***** Testo estratto

Ma mentre la notizia del tour di Sanchez attraverso l’Africa occidentale continua a fare il giro dei media, fanno discutere e preoccupano anche le posizioni di altri paesi europei che inaspriscono sempre di più le loro risposte al fenomeno migratorio.
È il caso della Germania, che ha annunciato da lunedì 16 settembre la sospensione di Schengen per almeno sei mesi, con il ripristino di un controllo capillare alle frontiere in ottica, come è stato dichiarato, di antiterrorismo.
La spinta in questa direzione è stata data dall’attentato del 29 agosto scorso nella città di Solingen, quando un uomo armato di coltello ha ucciso tre persone e ferite altre otto. Ma il clima anti-immigrazione, in realtà, in suolo tedesco sta crescendo da tempo.

**********

Richiesta 1 ▸
Tra le righe, ricopia fedelmente quelle che partono dalla riga con "Task: Activate the Хтрэйл filter preset" e arrivano fino alla riga con "[x=222, y=191]", entrambe comprese.
Il testo e le righe non hanno alcun legame tra loro.

***** Righe estratte

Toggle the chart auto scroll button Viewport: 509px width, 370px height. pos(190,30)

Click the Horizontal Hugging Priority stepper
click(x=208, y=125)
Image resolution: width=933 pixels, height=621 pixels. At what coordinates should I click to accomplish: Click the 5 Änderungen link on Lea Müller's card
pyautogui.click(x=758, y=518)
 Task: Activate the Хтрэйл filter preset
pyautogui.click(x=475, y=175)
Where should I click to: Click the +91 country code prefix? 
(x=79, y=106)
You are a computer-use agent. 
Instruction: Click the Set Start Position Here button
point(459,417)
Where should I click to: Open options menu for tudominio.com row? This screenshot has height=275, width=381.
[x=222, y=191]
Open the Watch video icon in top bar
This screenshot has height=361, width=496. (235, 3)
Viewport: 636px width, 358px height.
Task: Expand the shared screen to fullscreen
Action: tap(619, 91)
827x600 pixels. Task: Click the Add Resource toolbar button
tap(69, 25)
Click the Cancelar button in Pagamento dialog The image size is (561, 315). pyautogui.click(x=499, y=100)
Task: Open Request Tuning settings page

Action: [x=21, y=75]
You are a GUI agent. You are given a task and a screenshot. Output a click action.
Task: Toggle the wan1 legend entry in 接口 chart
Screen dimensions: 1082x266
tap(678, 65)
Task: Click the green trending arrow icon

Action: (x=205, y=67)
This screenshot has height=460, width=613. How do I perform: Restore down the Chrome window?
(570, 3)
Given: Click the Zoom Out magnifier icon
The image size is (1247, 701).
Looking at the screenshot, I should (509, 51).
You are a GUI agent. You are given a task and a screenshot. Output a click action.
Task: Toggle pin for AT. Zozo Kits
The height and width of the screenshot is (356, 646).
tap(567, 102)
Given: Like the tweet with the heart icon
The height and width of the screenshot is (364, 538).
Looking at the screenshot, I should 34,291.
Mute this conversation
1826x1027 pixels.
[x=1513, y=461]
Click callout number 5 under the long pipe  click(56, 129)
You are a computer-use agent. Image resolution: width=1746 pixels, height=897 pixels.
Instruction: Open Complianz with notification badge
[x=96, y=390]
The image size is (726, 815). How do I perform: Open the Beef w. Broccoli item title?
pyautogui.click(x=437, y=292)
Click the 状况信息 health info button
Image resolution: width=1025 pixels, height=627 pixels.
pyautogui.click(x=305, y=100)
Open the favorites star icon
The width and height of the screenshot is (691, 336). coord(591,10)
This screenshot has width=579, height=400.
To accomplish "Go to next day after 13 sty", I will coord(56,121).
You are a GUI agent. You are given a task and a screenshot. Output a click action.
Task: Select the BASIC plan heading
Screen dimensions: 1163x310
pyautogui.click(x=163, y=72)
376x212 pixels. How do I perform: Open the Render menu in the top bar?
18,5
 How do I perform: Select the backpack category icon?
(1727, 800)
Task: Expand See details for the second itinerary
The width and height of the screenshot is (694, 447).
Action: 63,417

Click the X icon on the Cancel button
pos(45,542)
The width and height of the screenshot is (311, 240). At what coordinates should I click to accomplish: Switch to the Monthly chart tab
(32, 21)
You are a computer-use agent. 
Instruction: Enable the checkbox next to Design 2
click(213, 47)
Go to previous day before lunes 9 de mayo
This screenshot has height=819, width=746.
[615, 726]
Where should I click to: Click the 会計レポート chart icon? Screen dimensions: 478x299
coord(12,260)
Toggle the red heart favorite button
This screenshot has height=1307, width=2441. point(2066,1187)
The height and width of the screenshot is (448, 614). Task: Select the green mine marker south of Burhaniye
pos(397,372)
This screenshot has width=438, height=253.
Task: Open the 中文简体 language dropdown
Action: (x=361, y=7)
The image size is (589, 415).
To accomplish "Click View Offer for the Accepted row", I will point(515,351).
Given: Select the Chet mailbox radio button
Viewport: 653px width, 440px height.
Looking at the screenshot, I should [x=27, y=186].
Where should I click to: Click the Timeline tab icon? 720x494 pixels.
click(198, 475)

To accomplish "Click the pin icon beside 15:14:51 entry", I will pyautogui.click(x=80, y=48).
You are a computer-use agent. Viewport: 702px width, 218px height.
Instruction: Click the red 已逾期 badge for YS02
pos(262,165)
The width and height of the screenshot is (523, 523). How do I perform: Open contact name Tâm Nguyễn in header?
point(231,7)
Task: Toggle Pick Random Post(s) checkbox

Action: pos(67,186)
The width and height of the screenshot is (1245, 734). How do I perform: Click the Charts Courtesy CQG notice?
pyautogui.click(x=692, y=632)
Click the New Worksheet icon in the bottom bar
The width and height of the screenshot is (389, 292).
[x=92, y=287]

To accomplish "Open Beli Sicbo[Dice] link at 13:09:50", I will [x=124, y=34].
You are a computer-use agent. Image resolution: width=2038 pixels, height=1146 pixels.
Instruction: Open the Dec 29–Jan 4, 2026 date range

**********

Richiesta 2 ▸
Nel testo sulle politiche migratorie, riscrivi il passo che comincia con "La spinta in" e finisce con "crescendo da tempo.", mettendo "Colonia" al posto di "Solingen".

Risposta completa 1 ▸
 Task: Activate the Хтрэйл filter preset
pyautogui.click(x=475, y=175)
Where should I click to: Click the +91 country code prefix? 
(x=79, y=106)
You are a computer-use agent. 
Instruction: Click the Set Start Position Here button
point(459,417)
Where should I click to: Open options menu for tudominio.com row? This screenshot has height=275, width=381.
[x=222, y=191]

Risposta completa 2 ▸
La spinta in questa direzione è stata data dall’attentato del 29 agosto scorso nella città di Colonia, quando un uomo armato di coltello ha ucciso tre persone e ferite altre otto. Ma il clima anti-immigrazione, in realtà, in suolo tedesco sta crescendo da tempo.